United States District Court for the District of New Jersey
680 F.Supp. 169 (1988)
- Written by Serena Lipski, JD
Facts
Richard Gilling and other passengers (plaintiffs) were aboard a flight operated by Eastern Airlines, Inc. (defendant), when they were forced to leave the plane due to two knife incidents. The passengers filed several claims against Eastern Airlines, arguing they were wrongfully ejected. The trial court’s local rules provided for mandatory arbitration before trial. Counsel for Eastern Airlines attended arbitration, but no one from the company came. Instead of calling witnesses, counsel for Eastern Airlines read excerpts from deposition transcripts and interrogatories. For its argument, Eastern Airlines’s counsel read brief position statements. When the arbitrator asked counsel for Eastern Airlines about a potential damage award, she replied that she did not care what the arbitrator would do because they did not plan to pay it anyway.
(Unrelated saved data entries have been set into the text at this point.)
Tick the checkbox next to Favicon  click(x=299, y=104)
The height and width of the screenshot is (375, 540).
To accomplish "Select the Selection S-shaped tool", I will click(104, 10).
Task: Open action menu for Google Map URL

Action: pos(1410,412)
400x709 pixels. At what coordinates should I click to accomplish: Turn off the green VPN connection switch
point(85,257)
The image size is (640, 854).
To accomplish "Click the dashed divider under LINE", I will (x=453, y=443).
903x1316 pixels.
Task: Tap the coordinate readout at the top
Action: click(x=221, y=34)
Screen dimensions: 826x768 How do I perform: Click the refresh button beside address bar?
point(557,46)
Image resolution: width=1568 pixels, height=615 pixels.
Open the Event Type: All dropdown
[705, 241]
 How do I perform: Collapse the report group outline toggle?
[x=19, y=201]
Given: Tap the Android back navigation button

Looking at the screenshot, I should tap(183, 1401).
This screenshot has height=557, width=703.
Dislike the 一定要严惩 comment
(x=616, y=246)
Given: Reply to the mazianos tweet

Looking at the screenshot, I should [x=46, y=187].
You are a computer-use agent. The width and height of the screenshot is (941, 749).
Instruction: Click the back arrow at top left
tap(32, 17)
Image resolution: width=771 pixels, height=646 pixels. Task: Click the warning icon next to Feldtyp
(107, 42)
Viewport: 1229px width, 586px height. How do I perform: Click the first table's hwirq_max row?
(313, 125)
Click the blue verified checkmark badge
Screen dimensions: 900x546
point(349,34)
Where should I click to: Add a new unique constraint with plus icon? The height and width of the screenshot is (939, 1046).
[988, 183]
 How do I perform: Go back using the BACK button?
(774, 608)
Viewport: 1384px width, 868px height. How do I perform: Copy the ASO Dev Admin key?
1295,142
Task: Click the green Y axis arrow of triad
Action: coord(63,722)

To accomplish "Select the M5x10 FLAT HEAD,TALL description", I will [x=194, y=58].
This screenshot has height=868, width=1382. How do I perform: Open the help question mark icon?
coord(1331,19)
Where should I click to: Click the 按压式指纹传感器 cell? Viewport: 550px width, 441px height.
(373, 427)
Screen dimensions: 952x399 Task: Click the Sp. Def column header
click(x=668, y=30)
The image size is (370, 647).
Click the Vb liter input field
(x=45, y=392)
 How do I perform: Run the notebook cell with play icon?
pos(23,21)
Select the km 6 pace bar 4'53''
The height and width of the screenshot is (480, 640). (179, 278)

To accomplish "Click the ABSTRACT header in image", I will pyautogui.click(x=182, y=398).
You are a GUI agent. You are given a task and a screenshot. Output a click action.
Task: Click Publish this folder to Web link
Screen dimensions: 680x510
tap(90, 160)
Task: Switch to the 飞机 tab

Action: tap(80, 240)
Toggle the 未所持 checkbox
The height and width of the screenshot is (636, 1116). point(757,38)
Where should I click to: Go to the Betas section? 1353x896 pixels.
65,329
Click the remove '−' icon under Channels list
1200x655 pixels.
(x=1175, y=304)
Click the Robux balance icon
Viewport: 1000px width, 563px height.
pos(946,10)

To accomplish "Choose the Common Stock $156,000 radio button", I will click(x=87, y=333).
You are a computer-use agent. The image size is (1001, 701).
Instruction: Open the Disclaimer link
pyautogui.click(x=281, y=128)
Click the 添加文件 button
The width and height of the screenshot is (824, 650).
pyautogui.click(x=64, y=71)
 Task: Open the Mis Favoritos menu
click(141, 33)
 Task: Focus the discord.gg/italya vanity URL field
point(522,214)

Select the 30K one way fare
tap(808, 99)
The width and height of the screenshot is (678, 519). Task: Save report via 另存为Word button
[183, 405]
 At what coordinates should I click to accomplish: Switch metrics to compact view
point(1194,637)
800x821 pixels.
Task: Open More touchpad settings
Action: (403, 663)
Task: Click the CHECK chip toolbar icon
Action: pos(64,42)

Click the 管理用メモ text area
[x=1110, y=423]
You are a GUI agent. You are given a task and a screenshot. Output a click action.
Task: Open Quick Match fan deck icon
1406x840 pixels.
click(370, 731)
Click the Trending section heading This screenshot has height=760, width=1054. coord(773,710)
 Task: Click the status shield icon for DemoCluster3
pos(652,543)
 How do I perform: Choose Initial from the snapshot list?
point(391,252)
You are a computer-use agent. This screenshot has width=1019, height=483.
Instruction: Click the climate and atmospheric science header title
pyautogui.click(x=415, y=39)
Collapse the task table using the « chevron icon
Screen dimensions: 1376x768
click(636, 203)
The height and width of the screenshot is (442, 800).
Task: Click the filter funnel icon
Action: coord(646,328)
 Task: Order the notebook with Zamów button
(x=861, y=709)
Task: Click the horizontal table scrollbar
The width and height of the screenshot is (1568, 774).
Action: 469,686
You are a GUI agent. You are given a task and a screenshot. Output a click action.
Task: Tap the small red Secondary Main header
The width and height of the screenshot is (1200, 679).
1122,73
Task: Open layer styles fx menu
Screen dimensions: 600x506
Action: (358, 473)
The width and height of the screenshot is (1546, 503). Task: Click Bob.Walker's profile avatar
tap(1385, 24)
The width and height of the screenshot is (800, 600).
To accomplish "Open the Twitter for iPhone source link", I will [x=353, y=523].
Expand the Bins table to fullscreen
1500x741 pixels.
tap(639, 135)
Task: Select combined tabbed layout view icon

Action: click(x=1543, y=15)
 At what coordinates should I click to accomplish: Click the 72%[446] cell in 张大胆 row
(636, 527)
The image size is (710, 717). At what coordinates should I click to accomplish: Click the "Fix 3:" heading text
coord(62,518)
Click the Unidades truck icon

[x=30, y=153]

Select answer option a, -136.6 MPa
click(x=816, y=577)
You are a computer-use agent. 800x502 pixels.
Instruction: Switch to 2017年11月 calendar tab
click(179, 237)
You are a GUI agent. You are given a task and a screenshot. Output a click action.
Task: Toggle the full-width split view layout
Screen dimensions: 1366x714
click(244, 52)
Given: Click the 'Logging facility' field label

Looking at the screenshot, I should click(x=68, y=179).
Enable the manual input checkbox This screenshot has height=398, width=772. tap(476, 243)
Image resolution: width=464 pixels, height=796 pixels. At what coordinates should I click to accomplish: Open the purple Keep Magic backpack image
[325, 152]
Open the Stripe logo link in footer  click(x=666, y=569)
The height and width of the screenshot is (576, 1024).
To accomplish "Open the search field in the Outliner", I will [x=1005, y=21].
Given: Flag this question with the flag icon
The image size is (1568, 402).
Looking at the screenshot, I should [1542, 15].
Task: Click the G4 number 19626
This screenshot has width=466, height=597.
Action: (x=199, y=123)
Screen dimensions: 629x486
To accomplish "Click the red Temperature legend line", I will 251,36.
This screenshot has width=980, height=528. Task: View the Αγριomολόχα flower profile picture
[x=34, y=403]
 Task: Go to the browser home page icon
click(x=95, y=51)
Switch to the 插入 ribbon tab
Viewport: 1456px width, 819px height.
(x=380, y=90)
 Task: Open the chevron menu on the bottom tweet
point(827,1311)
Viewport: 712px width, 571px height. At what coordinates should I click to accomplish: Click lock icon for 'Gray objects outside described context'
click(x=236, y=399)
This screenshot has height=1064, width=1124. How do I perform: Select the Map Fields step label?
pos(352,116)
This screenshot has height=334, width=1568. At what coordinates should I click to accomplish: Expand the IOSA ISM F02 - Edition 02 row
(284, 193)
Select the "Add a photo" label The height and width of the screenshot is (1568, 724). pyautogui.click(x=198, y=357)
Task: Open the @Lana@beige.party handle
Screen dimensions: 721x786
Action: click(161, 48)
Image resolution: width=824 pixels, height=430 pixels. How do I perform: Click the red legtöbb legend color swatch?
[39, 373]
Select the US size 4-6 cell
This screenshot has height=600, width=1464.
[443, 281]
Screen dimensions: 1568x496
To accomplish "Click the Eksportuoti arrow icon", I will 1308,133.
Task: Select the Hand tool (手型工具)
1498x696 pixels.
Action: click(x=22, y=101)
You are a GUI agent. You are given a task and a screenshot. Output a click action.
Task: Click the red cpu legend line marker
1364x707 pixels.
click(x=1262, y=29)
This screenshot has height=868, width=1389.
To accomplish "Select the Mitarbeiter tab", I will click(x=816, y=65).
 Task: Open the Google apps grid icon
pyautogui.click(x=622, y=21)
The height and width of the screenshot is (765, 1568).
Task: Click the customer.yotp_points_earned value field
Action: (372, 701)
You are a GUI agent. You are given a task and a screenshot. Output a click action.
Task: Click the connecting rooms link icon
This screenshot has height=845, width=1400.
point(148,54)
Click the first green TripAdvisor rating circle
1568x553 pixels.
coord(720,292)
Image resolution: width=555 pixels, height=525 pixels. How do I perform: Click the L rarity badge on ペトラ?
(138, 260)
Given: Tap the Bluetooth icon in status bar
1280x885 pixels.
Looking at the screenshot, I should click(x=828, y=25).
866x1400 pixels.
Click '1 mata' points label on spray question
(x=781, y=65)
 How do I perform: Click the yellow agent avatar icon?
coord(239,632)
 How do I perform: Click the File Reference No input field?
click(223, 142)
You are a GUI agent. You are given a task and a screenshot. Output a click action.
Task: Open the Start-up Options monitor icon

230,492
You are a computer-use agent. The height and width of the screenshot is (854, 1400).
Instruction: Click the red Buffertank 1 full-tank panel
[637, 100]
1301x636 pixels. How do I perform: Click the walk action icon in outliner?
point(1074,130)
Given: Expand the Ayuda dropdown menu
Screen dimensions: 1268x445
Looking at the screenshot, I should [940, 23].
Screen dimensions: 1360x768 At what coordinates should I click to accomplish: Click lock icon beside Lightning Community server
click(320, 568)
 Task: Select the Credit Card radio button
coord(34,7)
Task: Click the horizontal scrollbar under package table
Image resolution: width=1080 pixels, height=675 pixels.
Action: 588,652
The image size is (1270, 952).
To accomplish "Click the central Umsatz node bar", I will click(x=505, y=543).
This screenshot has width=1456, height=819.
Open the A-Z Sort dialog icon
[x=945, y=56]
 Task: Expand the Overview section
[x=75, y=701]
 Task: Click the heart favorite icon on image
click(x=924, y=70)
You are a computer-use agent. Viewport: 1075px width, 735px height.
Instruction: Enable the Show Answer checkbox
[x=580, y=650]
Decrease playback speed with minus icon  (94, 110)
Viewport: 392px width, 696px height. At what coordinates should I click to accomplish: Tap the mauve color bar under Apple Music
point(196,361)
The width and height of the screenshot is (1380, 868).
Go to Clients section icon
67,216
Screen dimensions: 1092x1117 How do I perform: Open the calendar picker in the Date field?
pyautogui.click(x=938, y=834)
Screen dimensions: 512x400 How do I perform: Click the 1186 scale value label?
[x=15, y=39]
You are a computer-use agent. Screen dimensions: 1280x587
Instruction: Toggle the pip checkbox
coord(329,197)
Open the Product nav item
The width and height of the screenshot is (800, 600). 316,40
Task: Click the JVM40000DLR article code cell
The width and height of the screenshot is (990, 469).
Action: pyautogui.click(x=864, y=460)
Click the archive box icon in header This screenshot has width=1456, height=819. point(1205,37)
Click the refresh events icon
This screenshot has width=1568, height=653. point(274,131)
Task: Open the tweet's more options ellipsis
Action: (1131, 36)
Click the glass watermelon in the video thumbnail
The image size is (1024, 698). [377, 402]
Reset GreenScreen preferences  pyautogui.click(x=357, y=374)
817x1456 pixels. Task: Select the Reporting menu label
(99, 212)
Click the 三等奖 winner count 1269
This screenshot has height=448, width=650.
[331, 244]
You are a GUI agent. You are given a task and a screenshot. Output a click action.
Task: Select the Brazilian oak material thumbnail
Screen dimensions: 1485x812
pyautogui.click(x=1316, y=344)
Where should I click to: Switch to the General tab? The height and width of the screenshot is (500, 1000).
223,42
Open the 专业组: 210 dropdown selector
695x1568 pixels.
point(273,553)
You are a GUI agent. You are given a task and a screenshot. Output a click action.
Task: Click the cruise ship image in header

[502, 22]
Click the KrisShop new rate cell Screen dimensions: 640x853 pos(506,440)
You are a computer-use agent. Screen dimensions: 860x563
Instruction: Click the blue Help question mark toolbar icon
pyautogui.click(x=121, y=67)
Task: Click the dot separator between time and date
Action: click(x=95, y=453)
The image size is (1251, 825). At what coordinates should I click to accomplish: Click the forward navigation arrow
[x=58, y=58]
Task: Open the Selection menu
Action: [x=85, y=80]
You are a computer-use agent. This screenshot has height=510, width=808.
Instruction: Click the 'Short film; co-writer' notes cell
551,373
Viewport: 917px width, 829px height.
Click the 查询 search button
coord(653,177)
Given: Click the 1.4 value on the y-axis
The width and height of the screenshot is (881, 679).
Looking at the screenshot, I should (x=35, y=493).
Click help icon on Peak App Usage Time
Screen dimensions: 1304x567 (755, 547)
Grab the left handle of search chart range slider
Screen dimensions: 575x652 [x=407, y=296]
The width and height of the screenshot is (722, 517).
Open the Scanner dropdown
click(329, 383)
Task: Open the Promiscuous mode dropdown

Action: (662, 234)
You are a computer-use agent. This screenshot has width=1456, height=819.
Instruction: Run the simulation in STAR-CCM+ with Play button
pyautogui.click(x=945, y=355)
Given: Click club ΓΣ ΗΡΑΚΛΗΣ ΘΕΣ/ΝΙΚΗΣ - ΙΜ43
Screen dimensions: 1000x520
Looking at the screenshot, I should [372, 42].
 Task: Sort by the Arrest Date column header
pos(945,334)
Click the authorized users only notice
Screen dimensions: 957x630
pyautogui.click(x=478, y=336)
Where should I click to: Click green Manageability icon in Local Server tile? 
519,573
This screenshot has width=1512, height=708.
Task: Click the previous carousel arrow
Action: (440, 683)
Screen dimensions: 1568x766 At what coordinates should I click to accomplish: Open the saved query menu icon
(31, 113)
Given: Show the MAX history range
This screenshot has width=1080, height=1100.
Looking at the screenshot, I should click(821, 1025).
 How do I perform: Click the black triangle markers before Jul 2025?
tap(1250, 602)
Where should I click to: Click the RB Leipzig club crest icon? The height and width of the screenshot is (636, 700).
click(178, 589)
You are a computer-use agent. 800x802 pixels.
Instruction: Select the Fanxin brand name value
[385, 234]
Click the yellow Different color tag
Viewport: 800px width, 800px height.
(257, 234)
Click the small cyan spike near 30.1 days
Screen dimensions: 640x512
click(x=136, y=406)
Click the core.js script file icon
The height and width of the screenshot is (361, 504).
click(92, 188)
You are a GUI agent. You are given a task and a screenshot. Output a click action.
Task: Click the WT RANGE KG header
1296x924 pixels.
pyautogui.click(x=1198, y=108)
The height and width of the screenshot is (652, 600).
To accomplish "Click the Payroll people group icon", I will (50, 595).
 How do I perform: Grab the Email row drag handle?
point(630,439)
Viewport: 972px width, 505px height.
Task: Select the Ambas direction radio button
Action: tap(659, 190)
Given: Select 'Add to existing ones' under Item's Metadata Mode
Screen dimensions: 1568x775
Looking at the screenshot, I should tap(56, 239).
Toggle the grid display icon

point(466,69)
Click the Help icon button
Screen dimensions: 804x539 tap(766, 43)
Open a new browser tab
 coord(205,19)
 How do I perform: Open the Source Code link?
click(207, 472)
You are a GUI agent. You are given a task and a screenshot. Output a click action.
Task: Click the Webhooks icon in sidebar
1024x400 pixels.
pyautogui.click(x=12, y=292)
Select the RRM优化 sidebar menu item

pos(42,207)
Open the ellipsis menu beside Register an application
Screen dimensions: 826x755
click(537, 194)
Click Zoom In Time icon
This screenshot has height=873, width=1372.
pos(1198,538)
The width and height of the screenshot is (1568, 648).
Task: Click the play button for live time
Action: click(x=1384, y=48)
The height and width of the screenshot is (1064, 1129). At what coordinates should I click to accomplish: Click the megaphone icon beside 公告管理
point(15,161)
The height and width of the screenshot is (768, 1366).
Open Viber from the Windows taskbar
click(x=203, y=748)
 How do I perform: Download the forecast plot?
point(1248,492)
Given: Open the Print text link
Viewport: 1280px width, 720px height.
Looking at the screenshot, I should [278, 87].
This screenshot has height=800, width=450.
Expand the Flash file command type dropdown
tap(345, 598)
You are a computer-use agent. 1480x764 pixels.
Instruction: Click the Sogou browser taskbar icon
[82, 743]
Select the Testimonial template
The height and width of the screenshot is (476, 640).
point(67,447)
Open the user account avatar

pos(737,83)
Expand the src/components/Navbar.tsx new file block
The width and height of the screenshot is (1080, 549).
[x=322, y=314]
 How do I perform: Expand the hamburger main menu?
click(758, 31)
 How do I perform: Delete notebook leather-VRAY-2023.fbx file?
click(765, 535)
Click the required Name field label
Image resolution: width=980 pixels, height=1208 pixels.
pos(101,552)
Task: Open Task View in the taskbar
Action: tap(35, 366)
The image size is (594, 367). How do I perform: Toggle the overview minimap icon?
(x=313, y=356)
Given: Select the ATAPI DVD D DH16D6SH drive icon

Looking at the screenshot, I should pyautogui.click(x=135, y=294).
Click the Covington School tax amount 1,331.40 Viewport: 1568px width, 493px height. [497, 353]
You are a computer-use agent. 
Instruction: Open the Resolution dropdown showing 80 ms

The arbitrator found in favor of the passengers. Pursuant to the court’s local rule, Eastern Airlines moved for a new trial after the arbitrator’s award. The passengers opposed Eastern Airlines’s motion, arguing that Eastern Airlines did not participate in the arbitration in a meaningful manner. The court’s local rule stated that a court may sanction a party for failing to participate in a meaningful manner by striking a party’s motion for a new trial, among other things. The rule provided that the arbitrator determines whether the party participated in a meaningful manner. The court remanded the case to the arbitrator for a factfinding on whether Eastern Airlines meaningfully participated. The arbitrator found that Eastern Airlines did not. Eastern Airlines then moved to vacate the arbitrator’s finding and renewed their motion for a new trial.
Rule of Law
Issue
Holding and Reasoning (Sarokin, J.)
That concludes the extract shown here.